Commentary

Copyright Hoedown: EEF Vs. Rodeo Group

Last December, at the height of charitable giving season, the nonprofit group Showing Animals Respect and Kindness expected that clips it posted to YouTube showing live rodeos would spur animal lovers to visit their site and, perhaps, send in donations.

Instead, YouTube closed the group's account on Dec. 11, after the Professional Rodeo Cowboys Association complained that clips like "Horses Illegally Shocked at 2007 Cheyenne PRCA Rodeo," and "Rodeo Bulls -- Killers, or Gentle Giants?" infringed its copyright. The account was eventually restored, but after the end-of-year donation season had passed.

Now, the digital rights group Electronic Frontier Foundation has gotten involved. This week, the EFF sued the rodeo organization in federal court. The EFF is asking the court to declare that the clips don't violate the rodeo group's copyright and ban the organization from sending further takedown notices regarding the clips. The EEF also is seeking damages for the animal rights activists; those could potentially include lost donations during the period the clips were removed.

It's understandable why the rodeo association wasn't happy with the clips, but surely it had other means of countering the message than to try to censor them by claiming copyright infringement.
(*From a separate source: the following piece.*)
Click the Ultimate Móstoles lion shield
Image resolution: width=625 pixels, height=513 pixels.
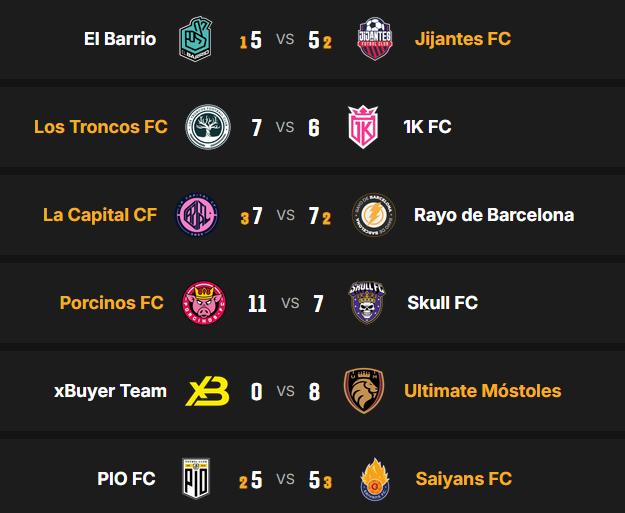coord(364,391)

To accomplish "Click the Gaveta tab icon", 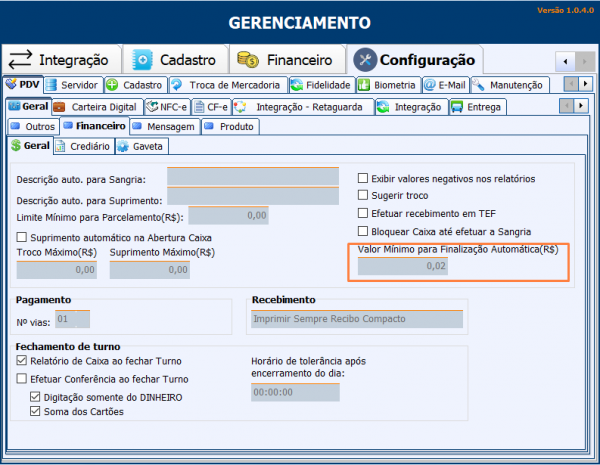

The Digital Millennium Copyright Act gives sites like YouTube a strong incentive to take down clips first and ask questions later: The act's safe harbor provisions provide that the site isn't generally liable for infringement committed by users, but only if it removes pirated clips upon request. Without court intervention, it's inevitable that people will continue to use this law to make critical material disappear, even if only for a short time.